When the kids decided they had found what they were looking for, each boy ran off in a different direction, leaving me contemplating which one to chase. 

When we finally broke for lunch, a group of Korean boys crowded together on someone’s picnic mat. There, they proceeded to launch into an animated discussion about who would play which Pokemon character at play time.  

Just as I was about to tell them to pipe down, a Japanese boy spoke up. “I want some more Japanese people around me,” he said.

Stung, I waited a moment before asking him what he meant.

“I mean, there are too many people here who are not Japanese. I want to sit next to Japanese people.” So I did hear you correctly the first time.

The boy’s mother is one of the most outgoing Japanese parents I have met here, and she told me once she loved the spontaneity of Koreans. That was after I treated my class parents to waffles during a coffee break without asking first. “I love your culture,” she had said.

The unexpected words from her son brought to mind another memory, this time of a ball game. 

A couple of weeks ago, South Korean baseball players trumped their Japanese rivals — on their home turf no less — in a stunning comeback in the Premium12 semifinals. The crucial hit made in the ninth inning was by Korean Lee Dae-ho, ironically the reigning MVP in the Japan Series.

In the ensuing days, I heard that there was considerable tension among the older boys. Some of the Japanese kids apparently made disparaging remarks about the Korean team, which were hotly refuted by the Korean boys. And vice versa.

The school my son attends to is an international school, where, supposedly, kids and families hail from different cultures and nationalities.

The diversity, however, was reduced significantly following the Sendai earthquake when a huge chunk of the foreign community moved back home.

Koreans, however, stuck it out, or came back after things started to turn back to normal. And a lot of us have since then gradually taken up the places that would have normally been occupied by non-Asian students. Korean students now take up more than 30 percent of places at some of the most prominent international schools in the greater Tokyo area.

Perhaps it’s natural for even little kids to harbor a little nationalistic animosity. But I do wonder, what teaches these kids to form such opinions? Or rather: who? Is it the media or is it their parents or is it the rest of us?

Personally, I have never once felt unwelcome or mistreated because I was a Korean.

But when too many people stare at me or my son and his friends when they are somewhat loudly conversing in Korean, I do remember that I am a foreigner here. That our similarities end in our looks.

At school, I have heard that some Japanese parents are quite outspoken in their criticism toward the management for accepting too many Koreans.

Korean parents’ comeback to this is that the school is also accepting too many Japanese kids, considering its status as an international school and not a Japanese school for English-speaking children. In the lower grades, kids play well together, but they soon begin mingling based on nationality when they hit puberty. 

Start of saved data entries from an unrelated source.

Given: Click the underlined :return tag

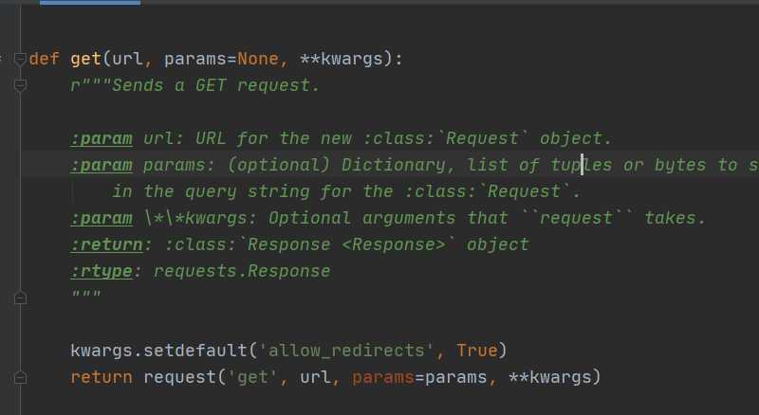Looking at the screenshot, I should [107, 244].
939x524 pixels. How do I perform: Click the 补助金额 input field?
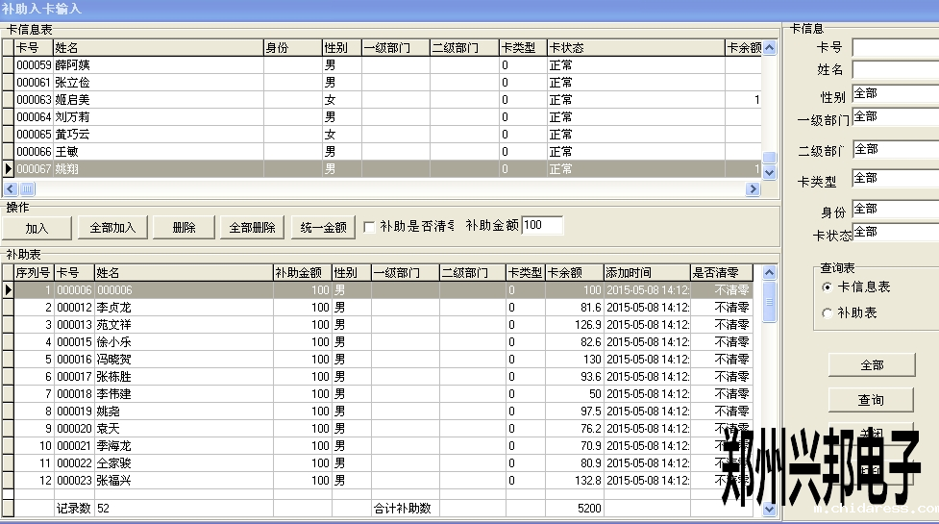pyautogui.click(x=542, y=225)
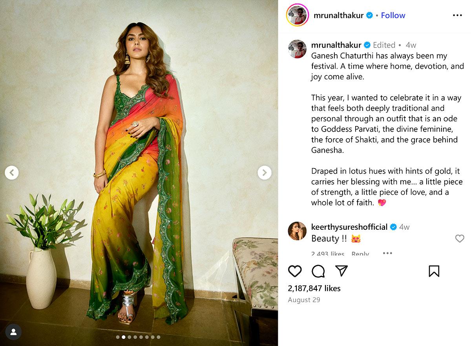Like the post with the heart icon

click(295, 271)
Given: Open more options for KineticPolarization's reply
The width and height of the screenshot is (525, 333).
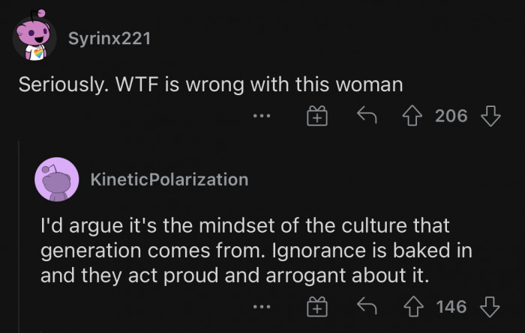Looking at the screenshot, I should [262, 308].
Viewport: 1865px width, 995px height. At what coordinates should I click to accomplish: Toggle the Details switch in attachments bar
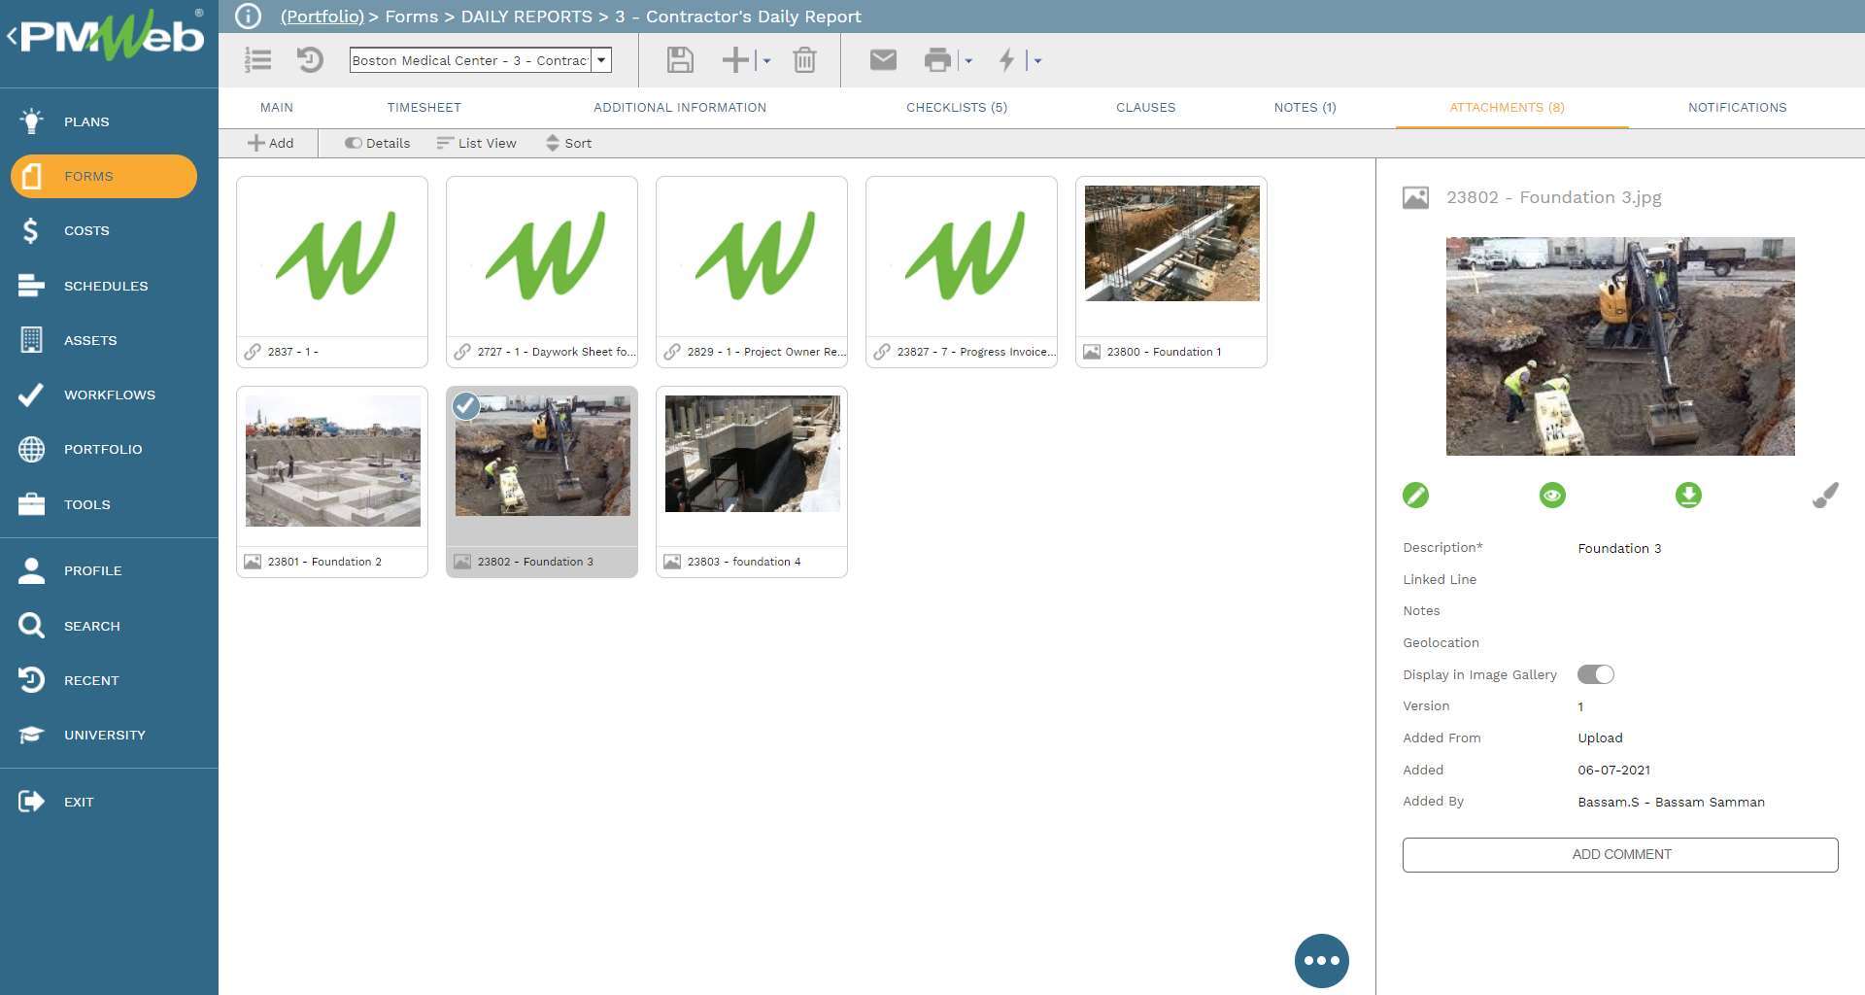pos(354,143)
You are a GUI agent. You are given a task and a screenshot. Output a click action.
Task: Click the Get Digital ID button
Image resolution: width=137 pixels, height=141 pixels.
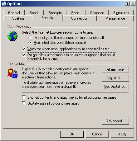(115, 87)
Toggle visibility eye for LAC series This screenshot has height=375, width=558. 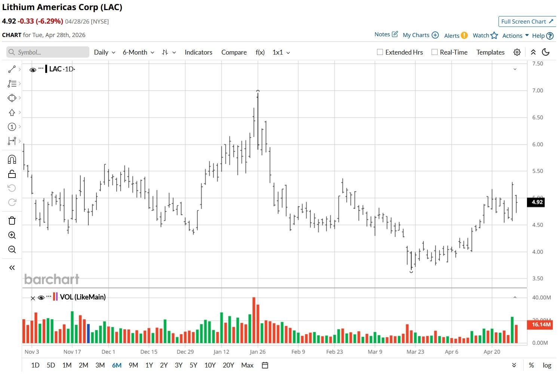(33, 70)
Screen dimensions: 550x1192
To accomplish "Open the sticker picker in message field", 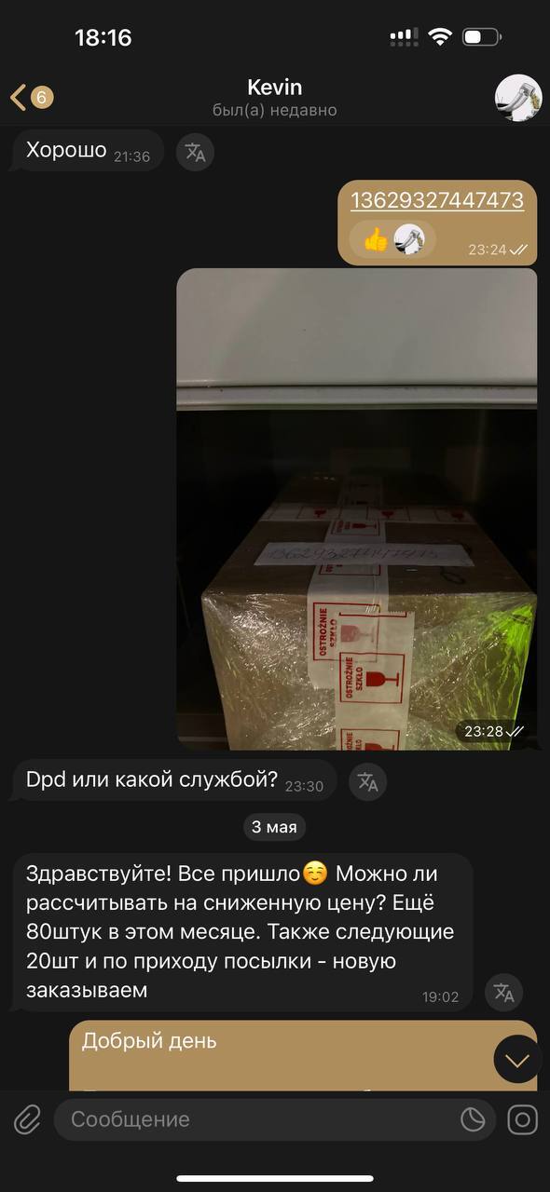I will point(474,1119).
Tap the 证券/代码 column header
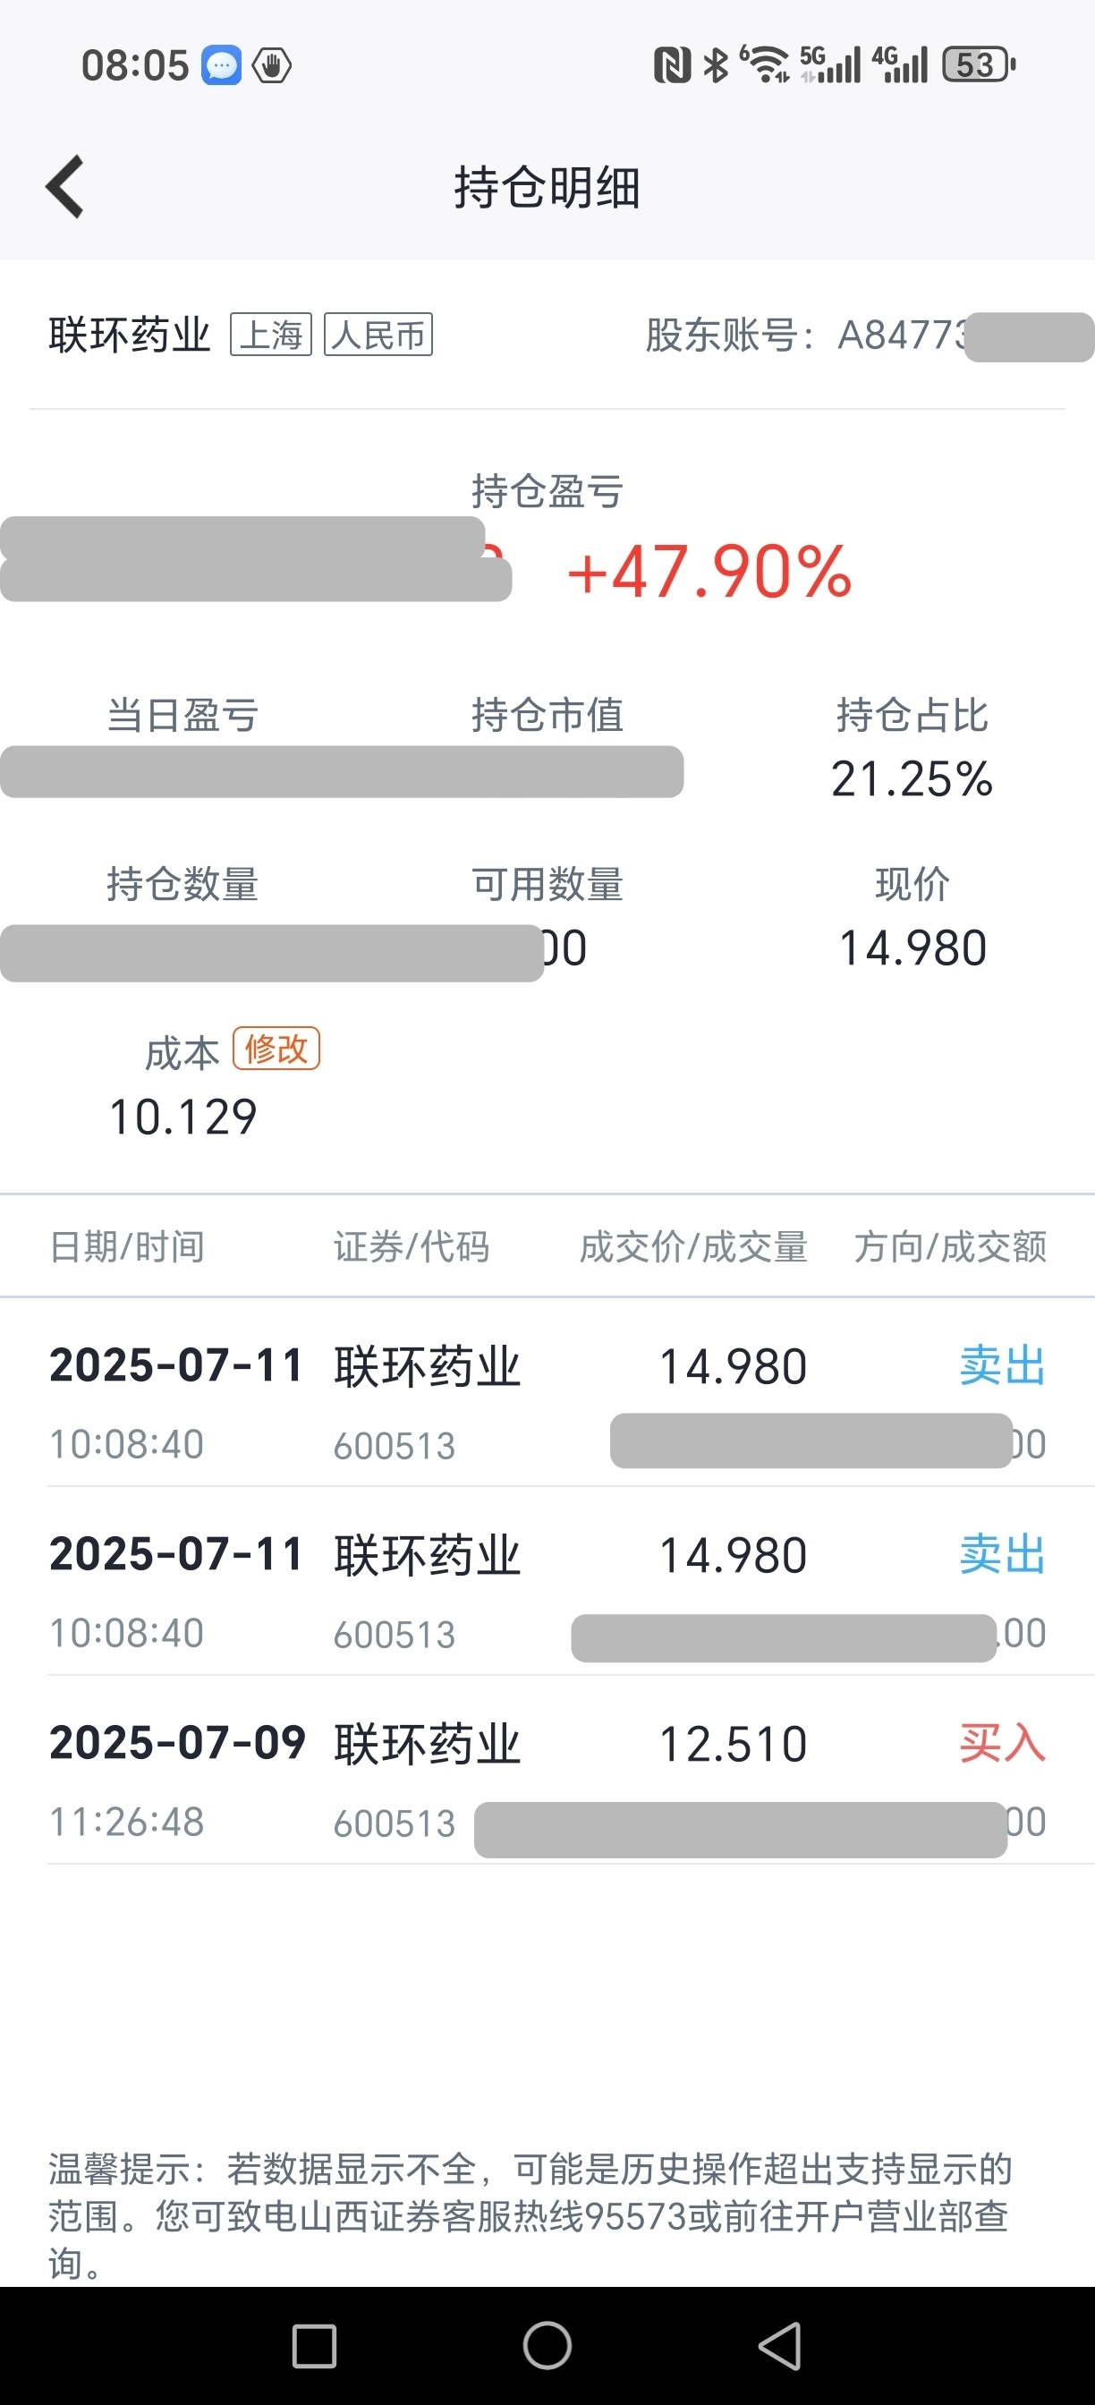The height and width of the screenshot is (2405, 1095). [x=412, y=1246]
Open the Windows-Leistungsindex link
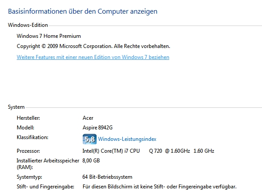262x195 pixels. [127, 139]
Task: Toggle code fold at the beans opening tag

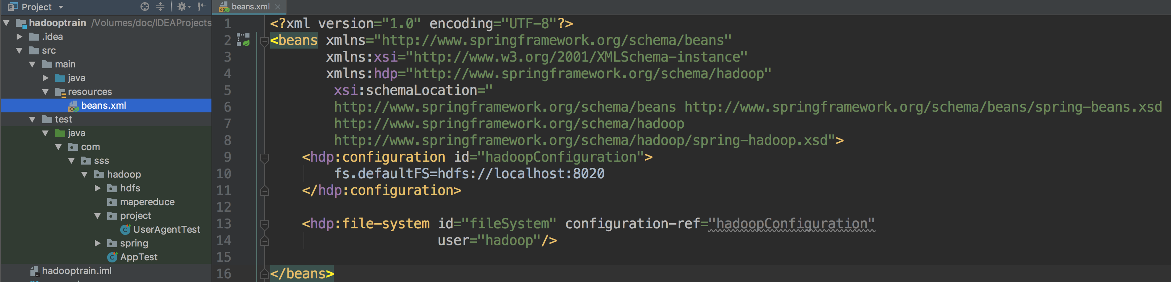Action: pos(264,41)
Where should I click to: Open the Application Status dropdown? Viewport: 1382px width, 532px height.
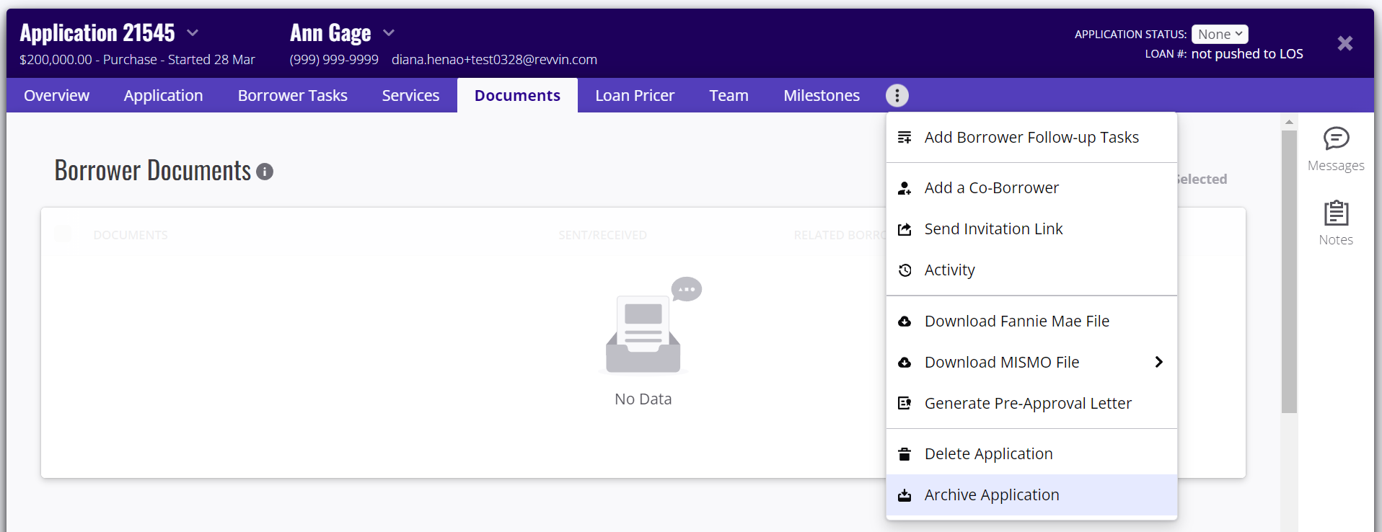tap(1219, 34)

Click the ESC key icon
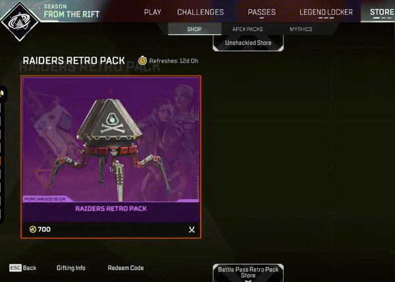point(15,268)
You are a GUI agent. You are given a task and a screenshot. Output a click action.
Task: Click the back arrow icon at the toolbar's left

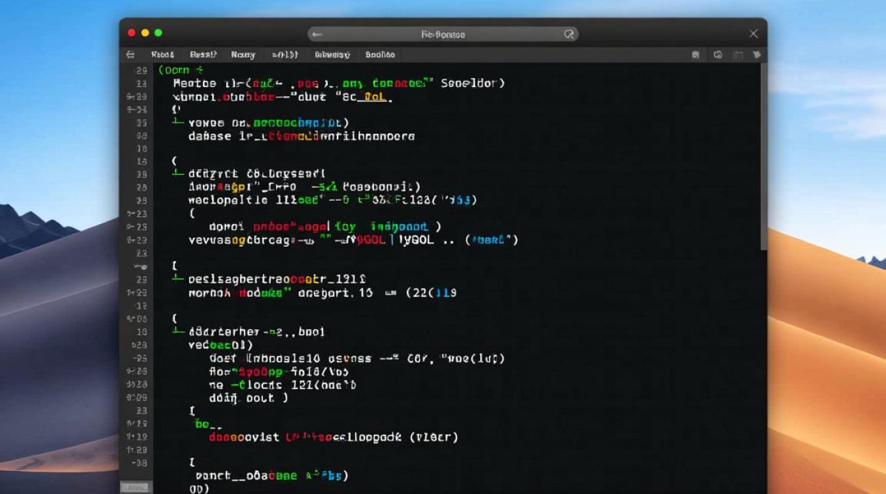pyautogui.click(x=130, y=55)
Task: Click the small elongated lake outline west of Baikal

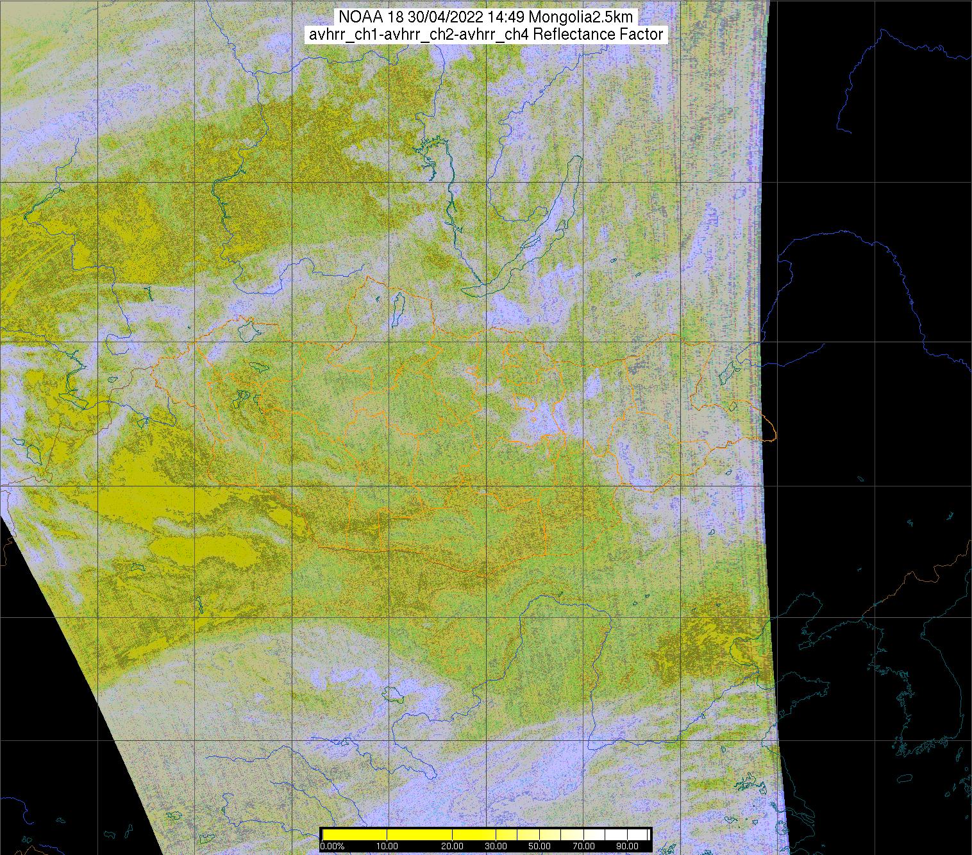Action: [x=397, y=308]
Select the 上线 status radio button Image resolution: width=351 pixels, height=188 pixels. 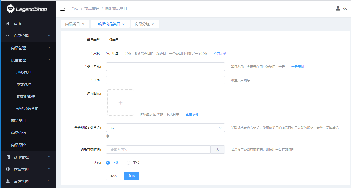108,163
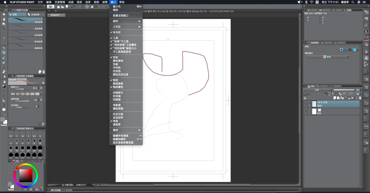The image size is (370, 193).
Task: Click inside the color wheel saturation square
Action: pyautogui.click(x=26, y=175)
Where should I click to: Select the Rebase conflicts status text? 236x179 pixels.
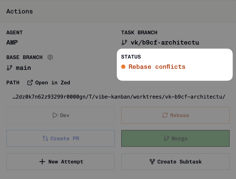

All understandable, but not exactly encouraging behavior.

The popularity of Hallyu has definitely waned. But I do still feel its feeble pulse when a nurse at clinic in my neighborhood talks to me in broken Korean, or when a Japanese Starbucks employee blurts out his love for some Korean celebrity.

Despite the lingering positive sentiment, Koreans and Japanese seem to be living in an uneasy state of cohabitation in Japan. And the mutual distrust is rubbing off on the younger generation.

I do wonder if comfort women and Dokdo will continue to be a pressing dilemma for these boys when they become adults, or if they would be reduced to ghosts of a troubled past that has been since undone. 

By Kim Ji-hyun

Kim Ji-hyun is The Korea Herald’s Tokyo correspondent. — Ed.